Enter Charles Guiteau. Guiteau was a man with many psychiatric problems (this amateur psychiatrist thinks he was schizophrenic) and he was disappointed that Garfield and his new Secretary of State, Blaine, had not appointed him to be a U.S. consul in either Vienna or Paris. People in Washington knew Guiteau as “that crazy guy who keeps asking for a job.” But they didn’t know that he wasn’t harmless. He had a gun and he fired twice into Garfield’s back.

The first medical officer to examine Garfield stuck his unsterilized finger into the wound to look for the bullet, but couldn’t find it. (Rutkow speculates that the first person examining Garfield may have had manure on his hands.) Then another doctor came in and he tried to find the bullet with his finger. Then he took a metal probe and stuck it inside Garfield’s bullet wound and poked around, but didn’t find the bullet. However, it was assumed that the bullet hit Garfield’s liver. It hadn’t.

Garfield was taken back to the White House where the doctor who took over the case, a man who was literally a doctor in name only. The man’s name was Doctor William Bliss. Was he Dr. Doctor William Bliss? Who knows for sure? It didn’t take much in 1881 to call yourself “Doctor” as licensing of physicians hadn’t started, but Doctor was the man’s given name. Bliss wasn’t even the Garfield family physician. They frequented a homeopathic doctor in Washington.

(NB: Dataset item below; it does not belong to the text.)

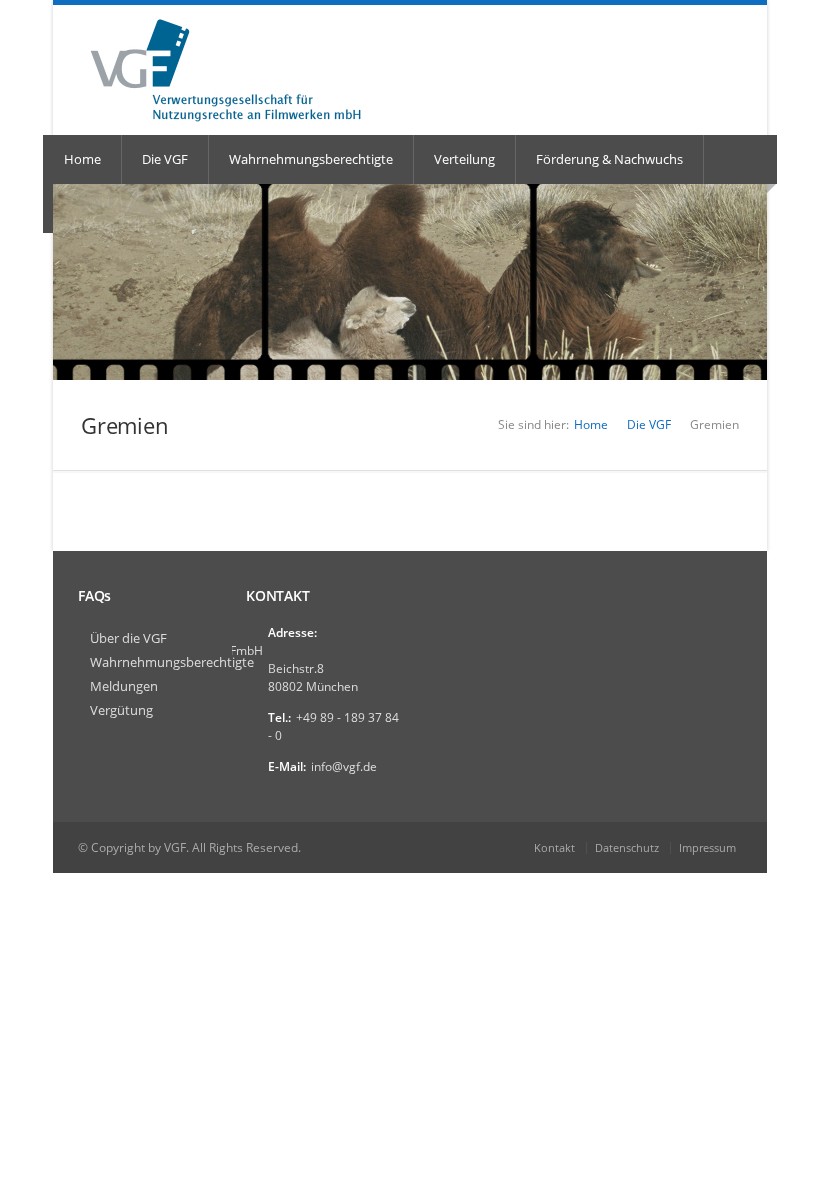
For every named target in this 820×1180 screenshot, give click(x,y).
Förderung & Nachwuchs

Bliss never could figure out that Garfield kept suffering from high fevers, extreme nausea, and a rapid heart rate because he had developed massive infections from his wound being continually poked and prodded at with unsterilized instruments. Garfield spent the last 80 days of his life in misery and agony that would have been easily preventable today and could have been prevented back in 1881 if Bliss hadn’t held on to his belief that antiseptic practices were just a fad. Alexander Graham Bell was even brought in to help out and that was pretty much a disaster.

Rutkow’s description of Garfield’s care can be quite harrowing to read. It’s also remarkable to find out how much medical science has changed in the past 128 years. Rutkow compares the treatment that Ronald Reagan received in 1981 to the treatment that Garfield received 100 years later earlier. Garfield’s wound would have been treated fairly simply in 1981 and he likely would have been out of the hospital in a day or two. Reagan’s injuries in 1881 likely would have killed him within a day if Bliss had taken over the case (mostly because Bliss wouldn’t have bothered to check on Reagan’s respiration or blood pressure.) Guiteau’s bullet did not hit any of Garfield’s vital organs nor did it cause any spinal cord damage.

Bliss would later publish articles on his treatment of Garfield in an attempt to rehabilitate his reputation. Here is an example of one such document, but I don’t suggest clicking that link until you’re sure you aren’t going to eat for a while.

James Garfield didn’t want to leave a legacy of dying at a young age (49) from medical malpractice, but that’s what history remembers him for. But at least he helped get doctors to wash their hands and sterilize their instruments.

Notes: James Garfield’s home, dubbed Lawnfield by reporters during the 1880 campaign, is run by the National Park Service as the James A. Garfield National Historic Site. It is located in Mentor, Ohio.

Garfield was the first president whose mother watched his inauguration. Garfield’s widow, Lucretia, moved to Pasadena, California for the winters after her husband’s death and passed away in 1918, although she is buried alongside her husband in a cemetery in Cleveland.